#### GIVEN TEXT
%%
The researchers reviewed data previously gathered from the federally funded Atherosclerosis Risk in Communities study beginning in 1987 and collected from 10,342 participants initially free of heart or vascular disease. The participants were an average age of 54 at the start of the study and 57 percent were women. Twenty-one percent were African-American, with the remaining participants identifying as white.

In the first visit between 1987 and 1989, participants self-reported their exercise levels, which were compared to the American Heart Association recommendations of more than 150 minutes per week of moderate intensity exercise or 75 minutes per week or more of vigorous intensity. Researchers used the information to classify each participant's exercise level as adequate, intermediate or poor. About 60 percent of the participants had inadequate exercise in the poor or intermediate categories.
%%
#### REQUIRED WORK
- a) Rewrite the paragraph of the study passage that begins "In the first visit" as a short list, keeping its main facts.
- b) Carry on the study passage from where it stops.
The rows after this point are separate material, apart from the study passage.

Stored records
%%
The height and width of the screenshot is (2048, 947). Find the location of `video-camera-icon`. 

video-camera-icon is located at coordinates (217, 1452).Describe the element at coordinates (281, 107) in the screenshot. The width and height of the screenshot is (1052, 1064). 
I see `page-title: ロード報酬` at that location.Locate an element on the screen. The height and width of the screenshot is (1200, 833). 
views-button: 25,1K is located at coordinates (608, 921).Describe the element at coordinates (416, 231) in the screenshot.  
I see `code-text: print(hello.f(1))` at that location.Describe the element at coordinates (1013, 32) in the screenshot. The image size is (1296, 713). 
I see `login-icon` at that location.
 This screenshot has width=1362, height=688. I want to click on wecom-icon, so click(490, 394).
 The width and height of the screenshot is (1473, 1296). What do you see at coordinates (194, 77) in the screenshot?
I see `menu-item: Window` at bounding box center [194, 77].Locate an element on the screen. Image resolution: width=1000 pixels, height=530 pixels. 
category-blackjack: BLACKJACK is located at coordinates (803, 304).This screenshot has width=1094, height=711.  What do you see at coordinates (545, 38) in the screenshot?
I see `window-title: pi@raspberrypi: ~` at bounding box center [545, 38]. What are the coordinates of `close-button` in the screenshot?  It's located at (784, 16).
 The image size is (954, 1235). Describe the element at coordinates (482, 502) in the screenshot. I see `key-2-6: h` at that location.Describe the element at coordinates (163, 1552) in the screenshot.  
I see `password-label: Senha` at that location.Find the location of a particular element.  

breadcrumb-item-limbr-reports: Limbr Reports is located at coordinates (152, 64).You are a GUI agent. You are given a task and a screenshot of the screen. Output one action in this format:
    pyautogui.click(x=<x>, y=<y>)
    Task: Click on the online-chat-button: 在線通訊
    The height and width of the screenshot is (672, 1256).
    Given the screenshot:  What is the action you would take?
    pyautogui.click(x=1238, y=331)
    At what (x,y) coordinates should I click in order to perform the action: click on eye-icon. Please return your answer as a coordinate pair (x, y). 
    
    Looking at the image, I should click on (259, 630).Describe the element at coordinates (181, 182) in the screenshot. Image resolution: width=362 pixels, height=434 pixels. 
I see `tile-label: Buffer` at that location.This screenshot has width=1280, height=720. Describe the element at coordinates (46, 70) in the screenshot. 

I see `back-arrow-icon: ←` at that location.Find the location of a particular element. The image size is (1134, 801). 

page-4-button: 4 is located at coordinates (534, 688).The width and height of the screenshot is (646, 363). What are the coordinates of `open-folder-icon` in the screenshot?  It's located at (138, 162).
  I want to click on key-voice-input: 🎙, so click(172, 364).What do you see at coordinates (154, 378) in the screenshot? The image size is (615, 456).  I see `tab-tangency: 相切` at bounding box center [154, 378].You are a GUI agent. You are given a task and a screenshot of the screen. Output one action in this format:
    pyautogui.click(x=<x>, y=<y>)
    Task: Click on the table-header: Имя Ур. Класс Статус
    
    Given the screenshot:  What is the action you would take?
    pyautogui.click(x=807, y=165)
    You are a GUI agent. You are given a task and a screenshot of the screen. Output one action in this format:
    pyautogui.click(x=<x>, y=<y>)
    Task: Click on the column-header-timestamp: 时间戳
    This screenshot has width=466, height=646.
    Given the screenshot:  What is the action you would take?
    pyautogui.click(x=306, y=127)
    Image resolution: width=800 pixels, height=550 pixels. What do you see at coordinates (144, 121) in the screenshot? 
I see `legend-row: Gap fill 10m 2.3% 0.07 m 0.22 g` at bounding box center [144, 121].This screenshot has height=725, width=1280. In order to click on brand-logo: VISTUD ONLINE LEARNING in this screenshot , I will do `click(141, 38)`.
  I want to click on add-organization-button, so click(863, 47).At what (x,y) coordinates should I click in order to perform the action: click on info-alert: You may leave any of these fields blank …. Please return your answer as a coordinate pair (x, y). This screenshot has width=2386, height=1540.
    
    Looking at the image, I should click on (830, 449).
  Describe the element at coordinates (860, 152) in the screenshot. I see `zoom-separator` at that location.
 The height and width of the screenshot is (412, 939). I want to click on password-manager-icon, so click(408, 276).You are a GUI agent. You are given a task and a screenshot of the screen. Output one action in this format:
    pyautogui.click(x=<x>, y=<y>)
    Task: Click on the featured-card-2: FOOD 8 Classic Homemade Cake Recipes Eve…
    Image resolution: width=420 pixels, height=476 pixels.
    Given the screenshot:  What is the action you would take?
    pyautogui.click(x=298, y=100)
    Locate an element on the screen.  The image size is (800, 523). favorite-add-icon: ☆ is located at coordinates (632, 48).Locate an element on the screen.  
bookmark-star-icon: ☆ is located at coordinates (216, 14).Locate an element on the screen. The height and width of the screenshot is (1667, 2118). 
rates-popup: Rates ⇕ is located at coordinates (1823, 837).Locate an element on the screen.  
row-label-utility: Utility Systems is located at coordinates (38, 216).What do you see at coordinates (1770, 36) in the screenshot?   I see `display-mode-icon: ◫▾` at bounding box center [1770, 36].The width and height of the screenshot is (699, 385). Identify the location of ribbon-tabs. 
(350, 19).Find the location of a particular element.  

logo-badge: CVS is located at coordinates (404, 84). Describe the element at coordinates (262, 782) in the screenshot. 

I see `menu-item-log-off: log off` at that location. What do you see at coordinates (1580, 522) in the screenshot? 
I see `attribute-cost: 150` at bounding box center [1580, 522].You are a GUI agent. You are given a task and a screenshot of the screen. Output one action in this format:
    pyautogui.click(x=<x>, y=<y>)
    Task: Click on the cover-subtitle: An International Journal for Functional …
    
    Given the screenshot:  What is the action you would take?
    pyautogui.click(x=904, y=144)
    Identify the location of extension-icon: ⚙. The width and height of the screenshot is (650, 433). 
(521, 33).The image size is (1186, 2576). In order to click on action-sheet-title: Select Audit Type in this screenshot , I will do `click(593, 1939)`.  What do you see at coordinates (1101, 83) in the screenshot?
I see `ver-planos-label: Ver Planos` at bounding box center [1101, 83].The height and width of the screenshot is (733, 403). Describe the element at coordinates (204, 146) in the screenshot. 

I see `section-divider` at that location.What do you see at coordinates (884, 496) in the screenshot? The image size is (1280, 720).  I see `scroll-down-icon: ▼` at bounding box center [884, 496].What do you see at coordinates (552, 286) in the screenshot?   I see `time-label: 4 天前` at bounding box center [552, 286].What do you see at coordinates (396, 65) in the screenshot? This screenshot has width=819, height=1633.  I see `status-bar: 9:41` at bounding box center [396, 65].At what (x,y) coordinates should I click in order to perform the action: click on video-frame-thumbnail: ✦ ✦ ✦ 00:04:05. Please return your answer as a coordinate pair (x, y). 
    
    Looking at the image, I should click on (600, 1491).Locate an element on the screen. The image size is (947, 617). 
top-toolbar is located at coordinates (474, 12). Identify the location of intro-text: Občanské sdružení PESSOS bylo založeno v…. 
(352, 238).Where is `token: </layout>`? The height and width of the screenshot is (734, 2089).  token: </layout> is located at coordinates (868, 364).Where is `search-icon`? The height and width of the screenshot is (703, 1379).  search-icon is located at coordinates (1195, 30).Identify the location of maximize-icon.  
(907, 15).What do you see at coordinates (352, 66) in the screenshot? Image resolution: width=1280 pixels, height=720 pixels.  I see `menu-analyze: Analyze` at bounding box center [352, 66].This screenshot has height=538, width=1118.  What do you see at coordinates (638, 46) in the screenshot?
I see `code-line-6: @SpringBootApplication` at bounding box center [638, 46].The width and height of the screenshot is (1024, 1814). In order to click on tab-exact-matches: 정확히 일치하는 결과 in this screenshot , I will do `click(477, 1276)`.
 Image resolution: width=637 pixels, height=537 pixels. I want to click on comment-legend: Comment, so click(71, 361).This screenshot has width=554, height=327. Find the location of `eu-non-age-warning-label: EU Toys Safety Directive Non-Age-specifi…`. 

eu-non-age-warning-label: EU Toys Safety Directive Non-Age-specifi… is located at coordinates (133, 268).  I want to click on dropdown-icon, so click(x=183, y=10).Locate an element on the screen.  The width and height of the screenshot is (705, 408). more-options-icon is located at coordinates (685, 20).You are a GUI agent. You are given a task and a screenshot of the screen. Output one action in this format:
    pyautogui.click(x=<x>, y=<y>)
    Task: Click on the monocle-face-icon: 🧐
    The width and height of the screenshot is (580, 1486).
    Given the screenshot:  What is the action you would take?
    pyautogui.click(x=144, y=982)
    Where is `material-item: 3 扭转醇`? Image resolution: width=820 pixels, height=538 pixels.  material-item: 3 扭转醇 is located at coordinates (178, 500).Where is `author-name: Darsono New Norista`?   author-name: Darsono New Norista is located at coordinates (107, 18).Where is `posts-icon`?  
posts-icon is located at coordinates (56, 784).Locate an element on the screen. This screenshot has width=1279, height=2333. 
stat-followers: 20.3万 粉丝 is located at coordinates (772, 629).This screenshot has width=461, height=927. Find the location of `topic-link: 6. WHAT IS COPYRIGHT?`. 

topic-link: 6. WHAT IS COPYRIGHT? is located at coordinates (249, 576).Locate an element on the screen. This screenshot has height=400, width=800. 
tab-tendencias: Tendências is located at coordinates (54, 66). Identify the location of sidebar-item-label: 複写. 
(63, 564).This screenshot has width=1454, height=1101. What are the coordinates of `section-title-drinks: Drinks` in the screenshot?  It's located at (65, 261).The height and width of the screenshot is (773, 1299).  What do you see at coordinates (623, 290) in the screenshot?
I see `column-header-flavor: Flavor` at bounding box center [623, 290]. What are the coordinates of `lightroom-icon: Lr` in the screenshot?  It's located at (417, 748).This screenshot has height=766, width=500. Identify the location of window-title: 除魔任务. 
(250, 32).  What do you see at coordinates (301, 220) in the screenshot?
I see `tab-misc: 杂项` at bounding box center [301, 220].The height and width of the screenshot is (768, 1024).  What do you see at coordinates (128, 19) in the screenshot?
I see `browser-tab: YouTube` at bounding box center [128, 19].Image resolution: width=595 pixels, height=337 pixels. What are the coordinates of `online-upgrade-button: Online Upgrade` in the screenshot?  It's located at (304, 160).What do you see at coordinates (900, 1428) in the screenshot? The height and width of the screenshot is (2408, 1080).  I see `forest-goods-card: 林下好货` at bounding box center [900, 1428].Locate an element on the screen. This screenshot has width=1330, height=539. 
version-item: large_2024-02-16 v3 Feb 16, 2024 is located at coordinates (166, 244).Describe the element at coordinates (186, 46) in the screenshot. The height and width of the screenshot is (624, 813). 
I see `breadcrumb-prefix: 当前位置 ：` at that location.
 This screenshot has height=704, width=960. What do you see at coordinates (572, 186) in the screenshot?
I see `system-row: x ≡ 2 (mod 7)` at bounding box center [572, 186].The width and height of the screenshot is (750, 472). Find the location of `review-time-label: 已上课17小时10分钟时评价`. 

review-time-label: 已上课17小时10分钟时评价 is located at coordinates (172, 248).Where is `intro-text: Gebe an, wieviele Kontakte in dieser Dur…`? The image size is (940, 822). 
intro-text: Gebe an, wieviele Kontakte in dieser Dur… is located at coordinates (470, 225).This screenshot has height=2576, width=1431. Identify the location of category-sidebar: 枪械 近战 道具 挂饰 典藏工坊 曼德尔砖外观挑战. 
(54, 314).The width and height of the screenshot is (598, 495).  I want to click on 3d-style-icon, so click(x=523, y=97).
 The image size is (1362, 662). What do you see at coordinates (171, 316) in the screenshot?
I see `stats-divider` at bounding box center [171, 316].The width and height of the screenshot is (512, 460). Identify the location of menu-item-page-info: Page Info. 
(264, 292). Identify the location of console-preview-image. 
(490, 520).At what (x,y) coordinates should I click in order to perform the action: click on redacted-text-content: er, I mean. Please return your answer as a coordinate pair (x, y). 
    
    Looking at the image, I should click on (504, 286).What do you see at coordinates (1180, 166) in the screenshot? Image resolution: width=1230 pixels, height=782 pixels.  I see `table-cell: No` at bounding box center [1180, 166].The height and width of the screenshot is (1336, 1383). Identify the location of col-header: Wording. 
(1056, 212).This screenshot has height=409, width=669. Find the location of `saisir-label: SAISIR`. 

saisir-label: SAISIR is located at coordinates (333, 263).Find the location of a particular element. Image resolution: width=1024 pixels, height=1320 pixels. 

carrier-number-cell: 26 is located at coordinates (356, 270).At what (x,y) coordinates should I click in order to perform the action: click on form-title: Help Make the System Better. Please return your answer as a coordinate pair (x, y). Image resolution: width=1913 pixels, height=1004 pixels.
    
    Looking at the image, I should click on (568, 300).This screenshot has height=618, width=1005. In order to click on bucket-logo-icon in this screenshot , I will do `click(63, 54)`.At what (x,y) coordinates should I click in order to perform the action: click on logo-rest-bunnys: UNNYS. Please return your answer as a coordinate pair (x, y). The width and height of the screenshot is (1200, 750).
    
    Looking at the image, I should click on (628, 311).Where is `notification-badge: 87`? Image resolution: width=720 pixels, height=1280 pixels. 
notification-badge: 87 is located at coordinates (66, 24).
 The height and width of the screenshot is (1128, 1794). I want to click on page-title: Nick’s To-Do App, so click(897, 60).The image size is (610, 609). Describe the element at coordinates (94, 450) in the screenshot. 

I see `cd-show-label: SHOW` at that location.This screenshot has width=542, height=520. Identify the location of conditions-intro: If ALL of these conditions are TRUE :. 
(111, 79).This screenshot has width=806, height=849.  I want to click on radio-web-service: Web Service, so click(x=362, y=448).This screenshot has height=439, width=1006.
%%
#### ANSWERS TO EACH TASK
- a)
- At the first visit (1987–1989), participants self-reported their exercise levels.
- These levels were compared with American Heart Association recommendations: more than 150 minutes per week of moderate-intensity exercise, or 75 minutes or more per week of vigorous-intensity exercise.
- Researchers classified each participant's exercise level as adequate, intermediate or poor.
- About 60 percent of participants had inadequate exercise, falling in the poor or intermediate categories.

- b)
Reviewing data from the second study visit by each participant between 1990 and 1992, the researchers measured vitamin D levels in the blood by detecting the amount of 25-hydroxyvitamin D. Anyone with less than 20 nanograms per millilitre (NPM) of 25-hydroxyvitamin D was considered deficient for vitamin D, and levels above 20 NPM were considered adequate. Thirty percent of participants had inadequate vitamin D levels.

The results showed a direct relationship between exercise and vitamin D levels, such that the more one exercised, the higher their vitamin D levels seemed. For example, people with adequate exercise had an average 25-hydroxyvitamin D level of 26.6 NPM, those with intermediate exercise had 24.4 NPM, and those with poor exercise had 22.7 NPM. Those meeting recommended levels of exercise at visit 1 had a 31 percent lower risk of being vitamin D deficient at visit 2.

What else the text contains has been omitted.